**BRIEF 1:** In the championship summary, who was the top goalscorer and how many goals did she score?

■ ■ ■

Campeonato Paulista de Futebol Feminino
- Season: 2023
- Dates: 3 May – 26 November 2023
- Champions: Corinthians
- Matches: 72
- Goals: 280 (3.89 per match)
- Top goalscorer: Victória (10 goals)

= 2023 Campeonato Paulista de Futebol Feminino =

Women's football competition in Brazil

The Paulista Football Championship of 2023 is the 31st edition of this championship women's football organized by the Paulista Football Federation (FPF). Played between May and November, the competition has twelve participants.

■ ■ ■

**BRIEF 2:** Edit the records from the line containing "The width and height of the screenshot is (1453, 666)." through the line containing "Open the expiry", changing "dropdown" to "menu" and leaving everything else the same.

Target pointing data:
■ ■ ■

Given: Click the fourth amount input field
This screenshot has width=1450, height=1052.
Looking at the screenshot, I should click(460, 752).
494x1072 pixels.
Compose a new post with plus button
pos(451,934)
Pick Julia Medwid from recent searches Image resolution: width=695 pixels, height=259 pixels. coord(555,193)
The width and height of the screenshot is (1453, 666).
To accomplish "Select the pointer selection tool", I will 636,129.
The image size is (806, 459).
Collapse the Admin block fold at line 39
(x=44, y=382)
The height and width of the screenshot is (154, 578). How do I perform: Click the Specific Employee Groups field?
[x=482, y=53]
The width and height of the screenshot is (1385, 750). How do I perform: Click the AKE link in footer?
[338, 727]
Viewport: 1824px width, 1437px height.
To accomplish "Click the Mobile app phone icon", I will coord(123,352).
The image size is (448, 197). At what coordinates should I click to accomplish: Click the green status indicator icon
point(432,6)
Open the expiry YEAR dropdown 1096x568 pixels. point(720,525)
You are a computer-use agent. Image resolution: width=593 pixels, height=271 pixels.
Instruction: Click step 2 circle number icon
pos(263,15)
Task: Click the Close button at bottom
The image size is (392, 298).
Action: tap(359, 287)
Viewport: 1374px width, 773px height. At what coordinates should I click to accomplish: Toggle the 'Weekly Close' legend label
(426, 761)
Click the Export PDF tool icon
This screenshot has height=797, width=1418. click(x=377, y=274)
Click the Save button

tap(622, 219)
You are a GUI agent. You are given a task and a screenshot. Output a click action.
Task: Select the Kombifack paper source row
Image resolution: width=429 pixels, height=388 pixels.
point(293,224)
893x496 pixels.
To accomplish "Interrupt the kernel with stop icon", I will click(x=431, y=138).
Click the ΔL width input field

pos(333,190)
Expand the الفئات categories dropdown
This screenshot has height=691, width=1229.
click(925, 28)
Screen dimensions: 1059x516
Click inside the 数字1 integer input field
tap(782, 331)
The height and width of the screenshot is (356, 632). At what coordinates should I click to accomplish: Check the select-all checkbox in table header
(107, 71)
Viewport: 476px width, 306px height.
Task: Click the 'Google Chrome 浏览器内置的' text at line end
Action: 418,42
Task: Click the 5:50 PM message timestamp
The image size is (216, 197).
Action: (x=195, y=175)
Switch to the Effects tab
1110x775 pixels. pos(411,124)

■ ■ ■

**EXERCISE OUTPUT 1:** Victória, with 10 goals.

**EXERCISE OUTPUT 2:**
The width and height of the screenshot is (1453, 666).
To accomplish "Select the pointer selection tool", I will 636,129.
The image size is (806, 459).
Collapse the Admin block fold at line 39
(x=44, y=382)
The height and width of the screenshot is (154, 578). How do I perform: Click the Specific Employee Groups field?
[x=482, y=53]
The width and height of the screenshot is (1385, 750). How do I perform: Click the AKE link in footer?
[338, 727]
Viewport: 1824px width, 1437px height.
To accomplish "Click the Mobile app phone icon", I will coord(123,352).
The image size is (448, 197). At what coordinates should I click to accomplish: Click the green status indicator icon
point(432,6)
Open the expiry YEAR menu 1096x568 pixels. point(720,525)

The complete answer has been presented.